### Problem details
Copy the lines of the listing word for word, starting at the line containing "The image size is (856, 1400)." and ending at the line containing "Action: pyautogui.click(x=408, y=3)".

***

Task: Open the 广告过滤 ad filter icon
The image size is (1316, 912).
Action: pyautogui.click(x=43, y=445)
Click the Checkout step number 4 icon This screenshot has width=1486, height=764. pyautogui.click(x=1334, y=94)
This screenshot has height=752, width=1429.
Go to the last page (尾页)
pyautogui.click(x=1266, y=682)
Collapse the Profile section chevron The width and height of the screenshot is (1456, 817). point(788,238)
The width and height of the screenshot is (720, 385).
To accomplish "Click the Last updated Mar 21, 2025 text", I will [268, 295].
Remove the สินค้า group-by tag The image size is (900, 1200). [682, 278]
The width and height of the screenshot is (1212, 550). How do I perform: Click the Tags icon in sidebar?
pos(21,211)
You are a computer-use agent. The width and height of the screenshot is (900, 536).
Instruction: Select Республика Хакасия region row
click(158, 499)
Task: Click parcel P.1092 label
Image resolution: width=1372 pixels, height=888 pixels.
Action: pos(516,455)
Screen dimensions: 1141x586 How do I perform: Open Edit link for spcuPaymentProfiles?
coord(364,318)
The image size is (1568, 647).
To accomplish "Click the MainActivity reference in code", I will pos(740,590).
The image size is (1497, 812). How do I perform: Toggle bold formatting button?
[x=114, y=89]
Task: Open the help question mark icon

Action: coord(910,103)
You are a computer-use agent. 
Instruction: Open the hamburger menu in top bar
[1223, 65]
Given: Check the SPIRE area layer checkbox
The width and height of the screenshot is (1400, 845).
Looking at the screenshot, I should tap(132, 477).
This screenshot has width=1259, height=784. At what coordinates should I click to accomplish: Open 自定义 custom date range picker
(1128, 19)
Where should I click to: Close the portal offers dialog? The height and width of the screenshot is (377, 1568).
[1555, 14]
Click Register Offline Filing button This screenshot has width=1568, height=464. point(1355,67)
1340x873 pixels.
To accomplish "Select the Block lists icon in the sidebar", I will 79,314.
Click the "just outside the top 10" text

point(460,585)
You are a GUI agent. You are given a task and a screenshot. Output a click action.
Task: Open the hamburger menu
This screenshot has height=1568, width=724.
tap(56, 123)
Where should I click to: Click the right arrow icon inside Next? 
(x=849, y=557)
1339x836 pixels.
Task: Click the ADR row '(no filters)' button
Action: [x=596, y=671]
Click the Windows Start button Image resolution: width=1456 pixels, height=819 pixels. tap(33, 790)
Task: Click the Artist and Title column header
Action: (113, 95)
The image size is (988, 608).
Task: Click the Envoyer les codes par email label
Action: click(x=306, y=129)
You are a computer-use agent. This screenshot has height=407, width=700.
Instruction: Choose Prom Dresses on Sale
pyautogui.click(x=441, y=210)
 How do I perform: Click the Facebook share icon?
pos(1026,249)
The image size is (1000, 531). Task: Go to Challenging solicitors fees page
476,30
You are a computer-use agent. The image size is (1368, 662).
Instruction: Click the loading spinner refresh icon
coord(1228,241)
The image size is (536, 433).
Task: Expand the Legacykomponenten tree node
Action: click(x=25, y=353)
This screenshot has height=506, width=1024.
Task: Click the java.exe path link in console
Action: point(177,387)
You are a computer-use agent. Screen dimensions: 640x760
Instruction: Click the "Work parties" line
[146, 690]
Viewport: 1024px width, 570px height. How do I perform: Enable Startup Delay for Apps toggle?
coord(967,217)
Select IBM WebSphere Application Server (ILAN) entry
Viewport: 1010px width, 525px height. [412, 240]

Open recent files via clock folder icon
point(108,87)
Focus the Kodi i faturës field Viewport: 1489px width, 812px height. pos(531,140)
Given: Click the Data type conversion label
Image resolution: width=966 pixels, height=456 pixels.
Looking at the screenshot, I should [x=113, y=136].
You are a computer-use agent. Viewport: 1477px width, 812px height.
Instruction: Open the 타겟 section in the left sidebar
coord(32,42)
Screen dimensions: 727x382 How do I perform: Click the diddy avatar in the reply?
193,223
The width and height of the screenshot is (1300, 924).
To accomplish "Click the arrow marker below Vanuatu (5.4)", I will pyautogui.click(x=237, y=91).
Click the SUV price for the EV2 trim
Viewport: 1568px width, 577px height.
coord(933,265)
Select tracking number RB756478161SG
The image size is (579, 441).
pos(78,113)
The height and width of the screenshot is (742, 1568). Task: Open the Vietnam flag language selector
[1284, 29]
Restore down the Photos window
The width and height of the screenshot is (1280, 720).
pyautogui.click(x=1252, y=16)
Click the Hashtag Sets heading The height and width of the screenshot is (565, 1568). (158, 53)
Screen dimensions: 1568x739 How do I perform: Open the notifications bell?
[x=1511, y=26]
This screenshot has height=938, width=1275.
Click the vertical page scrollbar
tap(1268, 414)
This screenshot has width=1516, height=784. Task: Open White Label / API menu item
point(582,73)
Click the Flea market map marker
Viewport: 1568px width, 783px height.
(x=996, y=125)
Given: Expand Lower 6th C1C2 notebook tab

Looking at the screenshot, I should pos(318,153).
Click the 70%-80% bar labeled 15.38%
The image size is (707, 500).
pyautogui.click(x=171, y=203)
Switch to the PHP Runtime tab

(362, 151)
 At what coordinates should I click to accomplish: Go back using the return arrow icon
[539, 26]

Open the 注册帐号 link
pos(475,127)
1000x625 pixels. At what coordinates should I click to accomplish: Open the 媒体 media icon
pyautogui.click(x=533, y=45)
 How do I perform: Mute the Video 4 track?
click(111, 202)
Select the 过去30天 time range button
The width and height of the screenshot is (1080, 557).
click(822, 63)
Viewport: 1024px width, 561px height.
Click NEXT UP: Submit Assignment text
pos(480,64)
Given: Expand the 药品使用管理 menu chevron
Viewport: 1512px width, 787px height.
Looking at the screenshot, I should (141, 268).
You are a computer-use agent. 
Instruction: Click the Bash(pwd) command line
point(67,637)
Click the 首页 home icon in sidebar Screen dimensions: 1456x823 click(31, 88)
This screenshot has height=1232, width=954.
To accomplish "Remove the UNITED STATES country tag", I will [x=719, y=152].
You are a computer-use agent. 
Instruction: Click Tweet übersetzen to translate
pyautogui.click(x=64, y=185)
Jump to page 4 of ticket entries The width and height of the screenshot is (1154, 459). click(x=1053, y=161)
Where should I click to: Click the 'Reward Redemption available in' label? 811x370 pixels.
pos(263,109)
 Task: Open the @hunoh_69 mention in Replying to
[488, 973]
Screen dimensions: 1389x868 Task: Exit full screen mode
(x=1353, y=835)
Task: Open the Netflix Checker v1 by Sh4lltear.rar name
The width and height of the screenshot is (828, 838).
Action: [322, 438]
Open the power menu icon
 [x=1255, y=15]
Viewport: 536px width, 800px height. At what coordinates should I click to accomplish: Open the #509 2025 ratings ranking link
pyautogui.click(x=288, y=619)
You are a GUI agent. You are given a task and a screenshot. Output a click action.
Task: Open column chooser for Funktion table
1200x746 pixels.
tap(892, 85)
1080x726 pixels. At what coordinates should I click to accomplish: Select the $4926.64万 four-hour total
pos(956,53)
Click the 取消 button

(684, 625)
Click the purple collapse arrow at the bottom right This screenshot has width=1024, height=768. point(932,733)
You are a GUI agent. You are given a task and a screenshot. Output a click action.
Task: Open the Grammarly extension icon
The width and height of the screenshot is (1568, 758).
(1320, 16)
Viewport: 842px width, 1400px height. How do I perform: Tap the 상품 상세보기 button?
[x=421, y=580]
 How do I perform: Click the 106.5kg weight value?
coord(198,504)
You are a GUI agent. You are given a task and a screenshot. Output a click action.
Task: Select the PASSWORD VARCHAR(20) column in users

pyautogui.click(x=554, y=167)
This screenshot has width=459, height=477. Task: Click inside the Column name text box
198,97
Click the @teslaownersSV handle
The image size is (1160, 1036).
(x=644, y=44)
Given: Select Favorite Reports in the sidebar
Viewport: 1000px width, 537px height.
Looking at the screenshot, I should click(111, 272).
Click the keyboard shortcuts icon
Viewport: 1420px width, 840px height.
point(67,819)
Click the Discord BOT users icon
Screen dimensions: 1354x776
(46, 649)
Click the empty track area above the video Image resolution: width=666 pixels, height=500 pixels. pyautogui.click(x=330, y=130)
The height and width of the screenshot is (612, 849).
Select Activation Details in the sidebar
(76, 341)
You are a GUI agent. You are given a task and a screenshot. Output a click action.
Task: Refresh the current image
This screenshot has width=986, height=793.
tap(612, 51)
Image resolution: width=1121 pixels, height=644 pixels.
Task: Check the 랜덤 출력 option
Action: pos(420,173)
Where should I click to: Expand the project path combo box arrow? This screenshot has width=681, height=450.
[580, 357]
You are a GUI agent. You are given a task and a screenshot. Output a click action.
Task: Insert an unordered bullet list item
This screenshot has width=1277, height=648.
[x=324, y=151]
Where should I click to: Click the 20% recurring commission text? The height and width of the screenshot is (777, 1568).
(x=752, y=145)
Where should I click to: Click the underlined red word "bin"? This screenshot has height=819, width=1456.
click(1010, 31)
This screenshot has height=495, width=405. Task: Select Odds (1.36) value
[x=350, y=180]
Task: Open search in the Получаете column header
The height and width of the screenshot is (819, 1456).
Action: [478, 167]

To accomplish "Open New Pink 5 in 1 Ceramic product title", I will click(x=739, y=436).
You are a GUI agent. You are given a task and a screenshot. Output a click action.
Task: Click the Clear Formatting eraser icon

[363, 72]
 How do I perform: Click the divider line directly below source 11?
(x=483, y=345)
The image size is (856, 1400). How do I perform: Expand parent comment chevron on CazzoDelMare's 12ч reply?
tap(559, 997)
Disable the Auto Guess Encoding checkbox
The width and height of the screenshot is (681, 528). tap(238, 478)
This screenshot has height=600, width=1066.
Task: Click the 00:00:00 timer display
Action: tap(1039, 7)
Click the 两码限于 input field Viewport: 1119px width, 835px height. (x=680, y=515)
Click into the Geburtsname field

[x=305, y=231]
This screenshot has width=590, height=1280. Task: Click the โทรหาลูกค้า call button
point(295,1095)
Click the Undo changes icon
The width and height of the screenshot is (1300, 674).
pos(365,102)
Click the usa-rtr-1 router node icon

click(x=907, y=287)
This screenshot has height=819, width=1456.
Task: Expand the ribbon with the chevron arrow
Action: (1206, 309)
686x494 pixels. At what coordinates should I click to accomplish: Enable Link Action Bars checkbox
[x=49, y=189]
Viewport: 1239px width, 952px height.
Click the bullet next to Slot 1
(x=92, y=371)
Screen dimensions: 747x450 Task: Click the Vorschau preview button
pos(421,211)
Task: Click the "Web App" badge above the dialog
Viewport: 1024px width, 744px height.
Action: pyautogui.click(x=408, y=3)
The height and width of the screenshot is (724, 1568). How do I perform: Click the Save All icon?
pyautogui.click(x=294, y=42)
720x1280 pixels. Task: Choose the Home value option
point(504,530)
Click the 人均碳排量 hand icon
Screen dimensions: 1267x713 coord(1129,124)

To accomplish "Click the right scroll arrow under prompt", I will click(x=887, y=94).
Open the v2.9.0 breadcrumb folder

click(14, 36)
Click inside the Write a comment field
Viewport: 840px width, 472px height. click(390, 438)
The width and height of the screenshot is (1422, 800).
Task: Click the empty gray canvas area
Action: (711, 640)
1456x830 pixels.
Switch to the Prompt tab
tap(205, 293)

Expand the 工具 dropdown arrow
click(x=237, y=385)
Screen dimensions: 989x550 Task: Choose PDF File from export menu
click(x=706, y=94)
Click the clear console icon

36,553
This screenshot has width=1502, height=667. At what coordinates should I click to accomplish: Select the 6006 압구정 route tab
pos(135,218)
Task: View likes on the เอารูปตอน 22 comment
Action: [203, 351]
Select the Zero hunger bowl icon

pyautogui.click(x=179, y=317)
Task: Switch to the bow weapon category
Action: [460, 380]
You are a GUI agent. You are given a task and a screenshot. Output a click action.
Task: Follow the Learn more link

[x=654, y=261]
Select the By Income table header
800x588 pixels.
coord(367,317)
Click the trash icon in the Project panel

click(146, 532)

***

### Reply
The image size is (856, 1400). How do I perform: Expand parent comment chevron on CazzoDelMare's 12ч reply?
tap(559, 997)
Disable the Auto Guess Encoding checkbox
The width and height of the screenshot is (681, 528). tap(238, 478)
This screenshot has height=600, width=1066.
Task: Click the 00:00:00 timer display
Action: tap(1039, 7)
Click the 两码限于 input field Viewport: 1119px width, 835px height. (x=680, y=515)
Click into the Geburtsname field

[x=305, y=231]
This screenshot has width=590, height=1280. Task: Click the โทรหาลูกค้า call button
point(295,1095)
Click the Undo changes icon
The width and height of the screenshot is (1300, 674).
pos(365,102)
Click the usa-rtr-1 router node icon

click(x=907, y=287)
This screenshot has height=819, width=1456.
Task: Expand the ribbon with the chevron arrow
Action: (1206, 309)
686x494 pixels. At what coordinates should I click to accomplish: Enable Link Action Bars checkbox
[x=49, y=189]
Viewport: 1239px width, 952px height.
Click the bullet next to Slot 1
(x=92, y=371)
Screen dimensions: 747x450 Task: Click the Vorschau preview button
pos(421,211)
Task: Click the "Web App" badge above the dialog
Viewport: 1024px width, 744px height.
Action: pyautogui.click(x=408, y=3)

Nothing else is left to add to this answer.